Doch wie es wahrscheinlich jedem Kind einmal passiert, so geschah auch mir etwas, das mein Leben von einen auf den anderen Tag veränderte. Alles was vorher richtig gewesen war, war plötzlich falsch. Das, was ich einst klar und selbstverständlich gesehen hatte, erschien mir nun weit entfernt, als könne ich es nur schemenhaft durch einen milchigen Schleier erahnen. Was für mich immer die Wahrheit gewesen war, entpuppte sich als Lüge. Mein Vertrauen war wie vor den Kopf gestoßen und ich wusste nicht wie ich meinem Gefühl jemals wieder würde glauben können, hatte es mich doch so in die Irre geführt. Ich hatte geliebt, bedingungslos, und nun war es als wäre mein Herz eingeschlossen in einen hölzernen Kasten. Und ich konnte nichts dagegen tun.

Ich begann das Leben pragmatischer zu betrachten, realistischer wie ich dachte. Mein Verstand übernahm den Großteil meiner Entscheidungen und ich war fest entschlossen, mich nicht ein weiteres Mal von meinen Emotionen täuschen zu lassen. Ich fühlte mich sicher, doch gleichzeitig kam es mir vor, als würde ich mich selbst verraten. In Wahrheit wollte ich fühlen. Ich wollte lieben, lachen, vertrauen und einfach glücklich sein. Doch das war nicht so leicht, mit dem Herz in einer Kiste.

Ich wollte die Liebe, aber ich hasste all’ die Ängste und Zweifel, die damit verbunden waren. Ich wollte glücklich sein, aber niemals wieder traurig. Ich wollte mich auf das Abenteuer einlassen ohne das Risiko in Kauf zu nehmen. Wenn ich ehrlich bin, wusste ich von Anfang an, dass diese Rechnung niemals aufgehen würde. Stück für Stück musste ich mich also meinen größten Ängsten stellen und Stück für Stück merkte ich, dass sie es nicht wert waren, auf mein Gefühl zu verzichten.

Nach und nach traute ich mich wieder zu träumen und daran zu glauben, meine Wünsche könnten in Erfüllung gehen.
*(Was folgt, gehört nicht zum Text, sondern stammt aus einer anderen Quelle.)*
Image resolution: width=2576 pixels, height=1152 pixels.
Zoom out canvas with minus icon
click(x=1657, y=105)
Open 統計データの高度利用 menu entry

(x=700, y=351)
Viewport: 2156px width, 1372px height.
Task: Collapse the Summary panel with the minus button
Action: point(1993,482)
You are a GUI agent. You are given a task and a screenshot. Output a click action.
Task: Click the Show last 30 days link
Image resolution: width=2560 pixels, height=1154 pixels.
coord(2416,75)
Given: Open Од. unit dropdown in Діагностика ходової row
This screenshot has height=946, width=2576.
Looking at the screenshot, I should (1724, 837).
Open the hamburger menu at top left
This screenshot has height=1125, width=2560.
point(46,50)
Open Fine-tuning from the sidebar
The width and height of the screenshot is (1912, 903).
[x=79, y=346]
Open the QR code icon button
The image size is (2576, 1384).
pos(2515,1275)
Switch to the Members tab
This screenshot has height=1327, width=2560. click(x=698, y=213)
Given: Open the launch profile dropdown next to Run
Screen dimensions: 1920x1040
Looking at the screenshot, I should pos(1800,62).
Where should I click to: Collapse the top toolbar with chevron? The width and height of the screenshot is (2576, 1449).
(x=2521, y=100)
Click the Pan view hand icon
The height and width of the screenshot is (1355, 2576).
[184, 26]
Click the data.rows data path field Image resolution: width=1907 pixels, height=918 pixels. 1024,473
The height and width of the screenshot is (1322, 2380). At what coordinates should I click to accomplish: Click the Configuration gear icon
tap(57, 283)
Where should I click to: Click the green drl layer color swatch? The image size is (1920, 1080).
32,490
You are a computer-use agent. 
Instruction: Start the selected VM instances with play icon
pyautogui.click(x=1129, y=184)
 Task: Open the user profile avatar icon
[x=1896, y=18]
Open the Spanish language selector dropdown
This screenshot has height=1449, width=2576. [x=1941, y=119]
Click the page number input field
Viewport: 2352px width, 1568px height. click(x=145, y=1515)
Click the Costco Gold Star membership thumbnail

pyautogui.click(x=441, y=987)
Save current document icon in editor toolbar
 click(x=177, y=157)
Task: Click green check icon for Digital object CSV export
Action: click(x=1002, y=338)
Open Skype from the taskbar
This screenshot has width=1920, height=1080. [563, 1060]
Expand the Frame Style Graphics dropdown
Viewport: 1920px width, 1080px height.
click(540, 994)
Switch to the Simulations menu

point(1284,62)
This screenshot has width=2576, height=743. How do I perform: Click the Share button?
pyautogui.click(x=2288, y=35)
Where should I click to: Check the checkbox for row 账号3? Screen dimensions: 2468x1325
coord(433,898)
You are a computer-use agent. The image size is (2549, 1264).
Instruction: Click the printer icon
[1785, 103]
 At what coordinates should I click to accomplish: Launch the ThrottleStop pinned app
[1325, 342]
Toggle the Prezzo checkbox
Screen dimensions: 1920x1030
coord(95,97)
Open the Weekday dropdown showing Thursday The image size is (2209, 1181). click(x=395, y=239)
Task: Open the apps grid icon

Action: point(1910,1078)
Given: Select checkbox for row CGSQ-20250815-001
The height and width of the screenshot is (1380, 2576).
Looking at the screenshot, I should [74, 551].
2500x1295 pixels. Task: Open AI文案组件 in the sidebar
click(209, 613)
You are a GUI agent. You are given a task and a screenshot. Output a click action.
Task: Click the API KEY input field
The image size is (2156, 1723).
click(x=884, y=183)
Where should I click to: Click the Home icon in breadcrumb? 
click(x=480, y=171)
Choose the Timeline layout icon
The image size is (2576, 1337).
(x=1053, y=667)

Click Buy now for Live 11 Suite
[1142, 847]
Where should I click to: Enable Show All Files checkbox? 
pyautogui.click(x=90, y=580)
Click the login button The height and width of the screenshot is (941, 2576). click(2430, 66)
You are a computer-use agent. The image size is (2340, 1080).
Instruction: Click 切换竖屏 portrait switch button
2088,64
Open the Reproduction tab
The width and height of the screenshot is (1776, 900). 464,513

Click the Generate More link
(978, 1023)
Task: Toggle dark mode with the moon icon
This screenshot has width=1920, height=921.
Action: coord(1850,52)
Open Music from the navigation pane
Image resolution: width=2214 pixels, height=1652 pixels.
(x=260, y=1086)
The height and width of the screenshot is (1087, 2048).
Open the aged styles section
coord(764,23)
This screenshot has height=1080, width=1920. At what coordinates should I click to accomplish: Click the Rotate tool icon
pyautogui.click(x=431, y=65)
Ich schrieb sie auf, wagte sie laut auszusprechen und erntete dabei nicht selten die ein oder andere hochgezogene Augenbraue, nicht zuletzt von mir selbst. War ich nun völlig naiv und rannte einmal mehr blind in mein Unglück? Doch als ich einmal angefangen hatte, wurde es ein Ding der Unmöglichkeit wieder damit aufzuhören. Es kamen immer mehr Momente in denen ich handelte, ohne darüber nachzudenken, arglos und ausgelassen. Dann war ich hinterher stolz auf mich. Ich merkte, dass ich sie im Grunde niemals ganz verloren hatte, meine bedingungslose Selbstverständlichkeit und die Fähigkeit zu lieben.

Es ist beinahe ein bisschen verrückt, denn wenn ich ehrlich bin merkte ich nicht einmal, wie meine Wünsche ganz allmählich in Erfüllung gingen. Doch rückblickend betrachtet taten sie es, jeder einzelne Wunsch wurde wahr. Nur die Sache mit dem Pony habe ich irgendwann über den Haufen geworfen. Wenn ich heute lese, wovon ich damals träumte, erinnere ich mich an das Mädchen, das einmal an Einhörner glaubte und muss lächeln. Heute weiß ich, dieses Mädchen hatte schon immer Recht gehabt. Wünsche können in Erfüllung gehen, man darf nur nie aufhören an sie zu glauben.